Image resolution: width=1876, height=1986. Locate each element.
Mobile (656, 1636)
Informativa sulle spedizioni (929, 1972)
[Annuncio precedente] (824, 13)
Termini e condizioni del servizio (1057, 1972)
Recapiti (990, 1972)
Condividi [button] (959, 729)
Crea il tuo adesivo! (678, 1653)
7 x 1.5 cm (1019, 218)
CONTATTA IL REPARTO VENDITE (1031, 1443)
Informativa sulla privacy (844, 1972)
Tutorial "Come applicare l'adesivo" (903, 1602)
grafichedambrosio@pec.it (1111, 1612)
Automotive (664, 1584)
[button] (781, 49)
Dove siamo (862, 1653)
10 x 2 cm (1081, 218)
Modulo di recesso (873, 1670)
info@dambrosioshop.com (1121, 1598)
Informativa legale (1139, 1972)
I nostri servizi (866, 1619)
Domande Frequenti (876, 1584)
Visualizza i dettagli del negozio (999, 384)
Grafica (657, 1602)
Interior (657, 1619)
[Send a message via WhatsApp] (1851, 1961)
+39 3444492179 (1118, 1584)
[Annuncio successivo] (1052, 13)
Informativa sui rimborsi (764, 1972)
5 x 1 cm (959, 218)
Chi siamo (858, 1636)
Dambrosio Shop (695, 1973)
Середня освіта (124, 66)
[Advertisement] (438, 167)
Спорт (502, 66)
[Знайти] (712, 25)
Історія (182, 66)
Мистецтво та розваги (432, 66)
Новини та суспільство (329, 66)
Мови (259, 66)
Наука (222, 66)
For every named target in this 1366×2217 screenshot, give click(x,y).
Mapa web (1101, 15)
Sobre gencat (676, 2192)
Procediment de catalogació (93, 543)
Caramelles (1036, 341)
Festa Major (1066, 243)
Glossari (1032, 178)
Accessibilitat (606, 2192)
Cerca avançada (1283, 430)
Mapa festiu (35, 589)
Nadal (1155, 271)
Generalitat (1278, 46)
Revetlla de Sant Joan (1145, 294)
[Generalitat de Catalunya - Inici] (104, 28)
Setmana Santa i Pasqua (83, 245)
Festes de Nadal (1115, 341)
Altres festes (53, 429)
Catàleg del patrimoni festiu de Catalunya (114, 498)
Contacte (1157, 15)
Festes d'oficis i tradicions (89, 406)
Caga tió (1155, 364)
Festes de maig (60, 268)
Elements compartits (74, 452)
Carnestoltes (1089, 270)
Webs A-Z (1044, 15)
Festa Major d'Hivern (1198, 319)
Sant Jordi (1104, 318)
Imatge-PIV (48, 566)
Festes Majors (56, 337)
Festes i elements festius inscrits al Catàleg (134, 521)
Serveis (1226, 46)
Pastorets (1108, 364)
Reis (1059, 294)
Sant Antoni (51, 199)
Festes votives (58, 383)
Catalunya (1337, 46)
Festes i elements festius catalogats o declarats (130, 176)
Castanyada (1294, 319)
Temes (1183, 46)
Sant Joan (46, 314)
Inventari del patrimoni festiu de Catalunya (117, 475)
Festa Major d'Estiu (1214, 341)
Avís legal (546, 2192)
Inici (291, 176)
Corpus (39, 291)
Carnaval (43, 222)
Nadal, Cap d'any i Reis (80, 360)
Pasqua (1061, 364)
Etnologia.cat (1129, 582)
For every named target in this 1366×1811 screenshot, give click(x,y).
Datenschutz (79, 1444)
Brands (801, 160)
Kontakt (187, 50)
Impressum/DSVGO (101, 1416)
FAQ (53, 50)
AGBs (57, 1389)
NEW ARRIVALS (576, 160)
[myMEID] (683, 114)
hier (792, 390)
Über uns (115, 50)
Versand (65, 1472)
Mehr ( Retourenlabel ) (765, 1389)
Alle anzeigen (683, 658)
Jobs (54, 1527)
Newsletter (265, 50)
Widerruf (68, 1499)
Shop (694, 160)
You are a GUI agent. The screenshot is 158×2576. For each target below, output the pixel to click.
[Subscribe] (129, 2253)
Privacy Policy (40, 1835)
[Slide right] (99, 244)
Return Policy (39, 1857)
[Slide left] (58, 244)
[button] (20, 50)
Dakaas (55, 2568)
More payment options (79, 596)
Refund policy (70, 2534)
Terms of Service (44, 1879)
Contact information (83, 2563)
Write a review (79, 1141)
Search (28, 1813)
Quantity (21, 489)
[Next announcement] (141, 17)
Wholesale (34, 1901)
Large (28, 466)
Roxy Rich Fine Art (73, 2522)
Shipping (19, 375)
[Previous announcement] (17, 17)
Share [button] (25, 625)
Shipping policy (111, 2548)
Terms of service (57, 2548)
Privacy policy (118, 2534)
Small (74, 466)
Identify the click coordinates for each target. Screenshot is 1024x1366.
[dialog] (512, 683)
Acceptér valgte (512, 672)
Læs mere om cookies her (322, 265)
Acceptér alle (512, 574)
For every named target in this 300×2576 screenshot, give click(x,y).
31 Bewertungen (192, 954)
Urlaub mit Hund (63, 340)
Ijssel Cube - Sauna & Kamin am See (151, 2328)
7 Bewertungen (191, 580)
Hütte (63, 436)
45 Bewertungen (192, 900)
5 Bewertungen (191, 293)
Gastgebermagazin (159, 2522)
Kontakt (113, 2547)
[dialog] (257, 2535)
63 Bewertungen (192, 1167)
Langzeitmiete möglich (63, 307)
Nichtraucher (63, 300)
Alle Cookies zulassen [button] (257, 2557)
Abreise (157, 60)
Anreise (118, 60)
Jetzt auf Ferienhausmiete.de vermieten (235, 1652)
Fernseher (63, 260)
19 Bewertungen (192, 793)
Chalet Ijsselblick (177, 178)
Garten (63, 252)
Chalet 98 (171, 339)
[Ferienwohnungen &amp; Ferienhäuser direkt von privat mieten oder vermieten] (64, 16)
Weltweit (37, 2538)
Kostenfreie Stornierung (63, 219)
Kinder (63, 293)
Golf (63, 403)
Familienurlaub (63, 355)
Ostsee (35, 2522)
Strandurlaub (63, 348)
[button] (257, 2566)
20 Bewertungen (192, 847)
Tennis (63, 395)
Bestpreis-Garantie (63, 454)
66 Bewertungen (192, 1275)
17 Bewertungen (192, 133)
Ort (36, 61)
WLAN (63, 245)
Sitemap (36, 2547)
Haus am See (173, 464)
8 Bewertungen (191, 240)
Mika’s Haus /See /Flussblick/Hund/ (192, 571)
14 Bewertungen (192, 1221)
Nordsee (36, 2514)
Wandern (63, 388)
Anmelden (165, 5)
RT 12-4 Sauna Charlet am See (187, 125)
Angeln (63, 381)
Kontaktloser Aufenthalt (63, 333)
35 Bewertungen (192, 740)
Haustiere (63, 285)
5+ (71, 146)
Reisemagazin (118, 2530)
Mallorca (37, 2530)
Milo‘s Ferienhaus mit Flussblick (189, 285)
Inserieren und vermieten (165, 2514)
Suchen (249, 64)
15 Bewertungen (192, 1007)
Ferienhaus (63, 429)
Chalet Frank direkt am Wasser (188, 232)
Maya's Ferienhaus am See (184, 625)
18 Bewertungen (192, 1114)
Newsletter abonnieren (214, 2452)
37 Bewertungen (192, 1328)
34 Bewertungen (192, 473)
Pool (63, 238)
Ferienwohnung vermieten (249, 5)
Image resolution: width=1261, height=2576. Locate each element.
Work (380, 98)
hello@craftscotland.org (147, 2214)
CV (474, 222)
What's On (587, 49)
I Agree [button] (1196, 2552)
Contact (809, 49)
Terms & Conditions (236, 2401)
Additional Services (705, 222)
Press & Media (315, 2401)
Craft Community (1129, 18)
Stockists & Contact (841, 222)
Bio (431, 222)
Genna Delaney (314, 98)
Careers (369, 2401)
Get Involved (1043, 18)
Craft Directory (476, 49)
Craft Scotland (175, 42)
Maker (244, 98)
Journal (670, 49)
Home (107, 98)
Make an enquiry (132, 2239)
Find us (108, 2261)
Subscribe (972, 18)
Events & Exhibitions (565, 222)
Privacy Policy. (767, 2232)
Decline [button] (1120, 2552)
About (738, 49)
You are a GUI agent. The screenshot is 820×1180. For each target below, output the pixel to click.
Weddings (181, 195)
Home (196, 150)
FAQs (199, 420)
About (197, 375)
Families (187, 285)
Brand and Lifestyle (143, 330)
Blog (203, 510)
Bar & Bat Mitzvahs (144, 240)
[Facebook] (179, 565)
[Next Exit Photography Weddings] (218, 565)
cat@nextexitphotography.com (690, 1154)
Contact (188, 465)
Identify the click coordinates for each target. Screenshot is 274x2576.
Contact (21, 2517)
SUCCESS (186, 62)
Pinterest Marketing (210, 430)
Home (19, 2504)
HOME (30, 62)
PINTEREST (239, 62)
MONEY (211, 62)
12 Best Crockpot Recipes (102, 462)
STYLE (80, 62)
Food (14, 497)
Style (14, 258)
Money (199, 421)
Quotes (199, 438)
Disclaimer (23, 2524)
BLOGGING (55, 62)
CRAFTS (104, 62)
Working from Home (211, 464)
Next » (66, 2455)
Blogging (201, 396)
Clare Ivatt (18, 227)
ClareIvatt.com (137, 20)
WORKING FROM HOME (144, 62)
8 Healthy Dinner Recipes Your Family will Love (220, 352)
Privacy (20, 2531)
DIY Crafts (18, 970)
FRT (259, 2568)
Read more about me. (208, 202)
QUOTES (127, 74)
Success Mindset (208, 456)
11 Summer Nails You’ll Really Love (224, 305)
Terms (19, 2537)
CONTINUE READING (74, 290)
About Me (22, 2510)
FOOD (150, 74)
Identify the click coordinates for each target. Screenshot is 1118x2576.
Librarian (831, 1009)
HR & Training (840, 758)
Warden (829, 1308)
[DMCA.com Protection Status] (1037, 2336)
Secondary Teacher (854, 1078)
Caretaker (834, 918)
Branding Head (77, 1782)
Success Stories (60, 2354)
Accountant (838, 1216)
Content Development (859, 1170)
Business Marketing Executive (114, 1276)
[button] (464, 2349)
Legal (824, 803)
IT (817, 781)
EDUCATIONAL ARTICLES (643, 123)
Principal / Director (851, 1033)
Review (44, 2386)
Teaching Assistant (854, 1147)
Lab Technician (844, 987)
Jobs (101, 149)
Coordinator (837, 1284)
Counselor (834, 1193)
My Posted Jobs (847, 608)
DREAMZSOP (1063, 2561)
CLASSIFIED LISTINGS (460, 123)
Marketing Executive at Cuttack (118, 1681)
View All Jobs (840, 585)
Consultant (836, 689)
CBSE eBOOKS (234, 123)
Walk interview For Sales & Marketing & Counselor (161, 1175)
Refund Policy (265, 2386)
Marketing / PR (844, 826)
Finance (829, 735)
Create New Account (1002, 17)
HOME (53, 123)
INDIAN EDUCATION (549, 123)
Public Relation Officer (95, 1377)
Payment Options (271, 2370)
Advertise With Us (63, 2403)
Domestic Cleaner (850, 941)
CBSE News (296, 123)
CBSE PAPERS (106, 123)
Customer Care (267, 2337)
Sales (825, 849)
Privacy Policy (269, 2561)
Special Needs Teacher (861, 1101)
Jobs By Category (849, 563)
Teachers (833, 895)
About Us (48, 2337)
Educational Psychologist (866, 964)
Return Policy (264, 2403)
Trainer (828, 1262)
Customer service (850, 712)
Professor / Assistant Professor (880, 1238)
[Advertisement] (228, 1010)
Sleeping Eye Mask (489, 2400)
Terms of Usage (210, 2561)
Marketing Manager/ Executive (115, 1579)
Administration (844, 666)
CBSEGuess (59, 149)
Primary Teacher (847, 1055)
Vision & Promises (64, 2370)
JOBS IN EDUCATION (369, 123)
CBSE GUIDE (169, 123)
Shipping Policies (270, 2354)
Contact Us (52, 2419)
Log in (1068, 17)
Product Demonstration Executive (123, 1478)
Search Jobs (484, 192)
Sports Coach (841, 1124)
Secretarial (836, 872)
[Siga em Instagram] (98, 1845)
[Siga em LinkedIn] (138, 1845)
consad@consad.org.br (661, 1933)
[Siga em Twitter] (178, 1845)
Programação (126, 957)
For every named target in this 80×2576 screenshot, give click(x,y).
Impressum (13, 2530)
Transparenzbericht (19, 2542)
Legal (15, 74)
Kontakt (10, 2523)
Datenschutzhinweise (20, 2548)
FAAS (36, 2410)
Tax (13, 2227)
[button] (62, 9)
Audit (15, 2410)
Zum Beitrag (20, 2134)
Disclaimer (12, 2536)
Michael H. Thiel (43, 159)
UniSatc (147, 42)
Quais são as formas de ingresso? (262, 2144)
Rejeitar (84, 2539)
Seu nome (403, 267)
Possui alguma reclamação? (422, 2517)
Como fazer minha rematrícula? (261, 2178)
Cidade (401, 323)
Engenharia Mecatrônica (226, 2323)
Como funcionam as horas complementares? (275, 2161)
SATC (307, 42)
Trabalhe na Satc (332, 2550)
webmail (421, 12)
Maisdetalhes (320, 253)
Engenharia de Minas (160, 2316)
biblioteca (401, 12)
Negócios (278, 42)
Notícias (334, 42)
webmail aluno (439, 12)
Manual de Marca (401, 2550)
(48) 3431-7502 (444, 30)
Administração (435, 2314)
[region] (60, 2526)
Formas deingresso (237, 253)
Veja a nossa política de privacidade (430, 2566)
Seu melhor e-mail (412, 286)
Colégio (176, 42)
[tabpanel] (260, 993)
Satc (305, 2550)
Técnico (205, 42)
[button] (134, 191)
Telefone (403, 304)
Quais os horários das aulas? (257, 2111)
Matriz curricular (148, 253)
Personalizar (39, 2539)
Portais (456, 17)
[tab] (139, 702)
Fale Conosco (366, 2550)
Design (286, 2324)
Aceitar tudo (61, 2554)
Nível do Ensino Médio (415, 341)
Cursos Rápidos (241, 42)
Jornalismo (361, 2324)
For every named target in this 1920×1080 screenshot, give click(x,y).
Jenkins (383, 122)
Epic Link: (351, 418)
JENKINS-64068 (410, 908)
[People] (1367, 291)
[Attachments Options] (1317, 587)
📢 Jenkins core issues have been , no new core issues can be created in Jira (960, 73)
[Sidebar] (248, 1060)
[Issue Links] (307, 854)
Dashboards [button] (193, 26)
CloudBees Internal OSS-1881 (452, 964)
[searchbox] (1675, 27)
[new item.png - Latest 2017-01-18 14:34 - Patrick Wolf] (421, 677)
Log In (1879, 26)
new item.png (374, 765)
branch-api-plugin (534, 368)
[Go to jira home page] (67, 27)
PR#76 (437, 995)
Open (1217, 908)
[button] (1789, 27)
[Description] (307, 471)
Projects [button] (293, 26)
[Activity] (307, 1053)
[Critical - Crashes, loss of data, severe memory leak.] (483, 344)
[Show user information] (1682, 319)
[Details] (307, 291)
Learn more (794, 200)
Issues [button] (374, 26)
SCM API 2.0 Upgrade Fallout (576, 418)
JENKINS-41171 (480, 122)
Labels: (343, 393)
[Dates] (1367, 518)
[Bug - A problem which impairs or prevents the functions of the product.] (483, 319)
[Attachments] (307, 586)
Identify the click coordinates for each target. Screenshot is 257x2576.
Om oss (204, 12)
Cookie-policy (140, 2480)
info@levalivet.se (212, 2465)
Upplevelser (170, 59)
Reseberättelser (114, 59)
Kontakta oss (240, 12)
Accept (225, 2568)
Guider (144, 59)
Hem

» **TASK OBJECTIVE**
Reproduce the records above line by line, without any change, up to and including the line that holds "Accessibilitat (606, 2192)".

» **EXERCISE ANSWER**
Image resolution: width=1876, height=1986. Locate each element.
Mobile (656, 1636)
Informativa sulle spedizioni (929, 1972)
[Annuncio precedente] (824, 13)
Termini e condizioni del servizio (1057, 1972)
Recapiti (990, 1972)
Condividi [button] (959, 729)
Crea il tuo adesivo! (678, 1653)
7 x 1.5 cm (1019, 218)
CONTATTA IL REPARTO VENDITE (1031, 1443)
Informativa sulla privacy (844, 1972)
Tutorial "Come applicare l'adesivo" (903, 1602)
grafichedambrosio@pec.it (1111, 1612)
Automotive (664, 1584)
[button] (781, 49)
Dove siamo (862, 1653)
10 x 2 cm (1081, 218)
Modulo di recesso (873, 1670)
info@dambrosioshop.com (1121, 1598)
Informativa legale (1139, 1972)
I nostri servizi (866, 1619)
Domande Frequenti (876, 1584)
Visualizza i dettagli del negozio (999, 384)
Grafica (657, 1602)
Interior (657, 1619)
[Send a message via WhatsApp] (1851, 1961)
+39 3444492179 (1118, 1584)
[Annuncio successivo] (1052, 13)
Informativa sui rimborsi (764, 1972)
5 x 1 cm (959, 218)
Chi siamo (858, 1636)
Dambrosio Shop (695, 1973)
Середня освіта (124, 66)
[Advertisement] (438, 167)
Спорт (502, 66)
[Знайти] (712, 25)
Історія (182, 66)
Мистецтво та розваги (432, 66)
Новини та суспільство (329, 66)
Мови (259, 66)
Наука (222, 66)
For every named target in this 1366×2217 screenshot, give click(x,y).
Mapa web (1101, 15)
Sobre gencat (676, 2192)
Procediment de catalogació (93, 543)
Caramelles (1036, 341)
Festa Major (1066, 243)
Glossari (1032, 178)
Accessibilitat (606, 2192)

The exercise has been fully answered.